- Born: 1973 or 1974 (age 52–53)
- Education: Beloit College
- Occupations: Advice columnist, nonprofit manager
- Known for: Ask a Manager
- Website: askamanager.org

= Alison Green =

American advice columnist

Alison Green (born c. 1973–74) is an American advice columnist, blogger and nonprofit manager best known as the author of the Ask a Manager blog. Green's work has been part of a proliferation of advice columns in the 21st century; Vulture has described Green as "the internet's preeminent workplace advice columnist." Green is the author of a book version of Ask a Manager and has published advice columns in U.S. News & World Report, New York magazine, Inc. and Slate. Prior to her career as a blogger and columnist, Green worked in the nonprofit sector, including several years as a senior staff member of the Marijuana Policy Project.

==Education and nonprofit career==
Green graduated from Beloit College. She worked with marijuana legalization activist Rob Kampia at the National Organization for the Reform of Marijuana Laws until 1995. In the late 1990s, Green worked for People for the Ethical Treatment of Animals, where she engaged in pie throwing at corporate executives targeted by PETA for animal testing and animal products, including John E. Pepper Jr. of Procter & Gamble and fashion designer Oscar de la Renta. Green later wrote on her blog that she had "[n]o regrets, still proud of it."

Green joined the Marijuana Policy Project in 2004 as chief of staff and deputy to executive director Kampia. A Washington City Paper investigation criticised Green for her handling of sexual harassment allegations against Kampia. After Kampia took a leave of absence in 2010, Green resigned from MPP. Several years later, amid the MeToo movement, Green said that standing with Kampia had been "the biggest regret" in her career.

==Advice writing==
Green began doing workplace advice blogging on the side while working as a nonprofit chief of staff.
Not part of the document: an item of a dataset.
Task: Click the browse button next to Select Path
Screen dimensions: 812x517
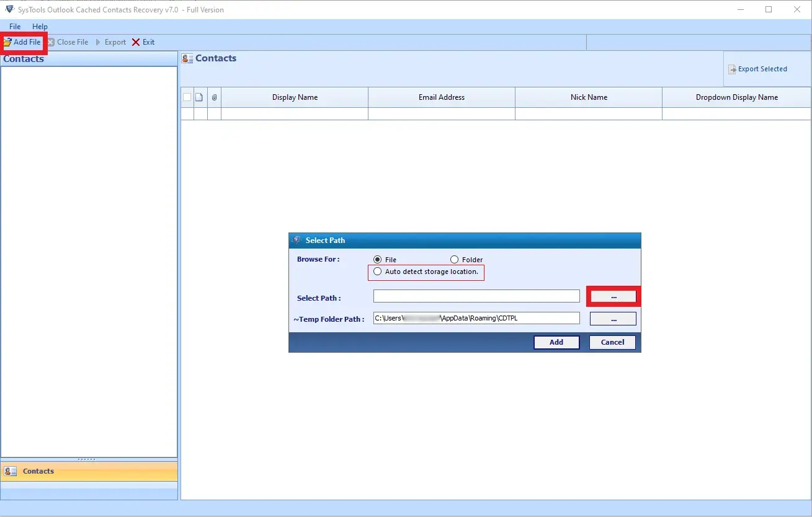Action: tap(613, 296)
When she began blogging in 2007, she said she expected more questions on dealing with micromanagement or getting job interviews but that readers were most focused on "the interpersonal weirdness that comes with having a job." Her advice and management columns have appeared in U.S. News & World Report, New York magazine, Inc. and Slate. In 2018, Green published Ask a Manager: Clueless Colleagues, Lunch-Stealing Bosses, and the Rest of Your Life at Work. Publishers Weekly said Green's approach in the book was "unfortunately limiting" by offering advice on "highly specific" problems instead of "general, adaptable strategies."
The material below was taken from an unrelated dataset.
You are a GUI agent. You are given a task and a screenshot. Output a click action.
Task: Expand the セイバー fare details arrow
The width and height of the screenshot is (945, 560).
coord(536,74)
By 2017, Green said Ask a Manager was getting 2.4 million visits each month and more than 50 questions a day. Several of Green's blog posts have gone viral, including a question from someone whose coworker stole the letter writer's spicy food, got sick and blamed the letter writer; another in which a letter-writer's new boss was his ex whom he had ghosted; and one in which interns signed a petition to their employer to permit casual footwear. In 2019, Green asked her readers to share their salaries and job information in an anonymous Google Sheets document. It received 24,000 responses in under a week, which Green attributed to desires for pay transparency and the idea that discussing salary is taboo. The Washington Post said the spreadsheet had gone viral and described the response to the spreadsheet as part of a trend of "'Google-Doc' activism".

Vulture called Green "the internet's preeminent workplace advice columnist." Radio New Zealand called Green a "kind of agony aunt" of the office. Green's workplace advice writing has been characterized as part of a proliferation of advice columns along with S. Bear Bergman's "Ask Bear", Slates "Dear Prudence", Choire Sicha's "Work Friend" and Cheryl Strayed's "Dear Sugar".

Green has been interviewed by major media outlets like The New York Times on the Great Resignation and workplace-as-family dynamics, Marketplace on pay equity and office holiday parties, and CNBC on conversations with supervisors.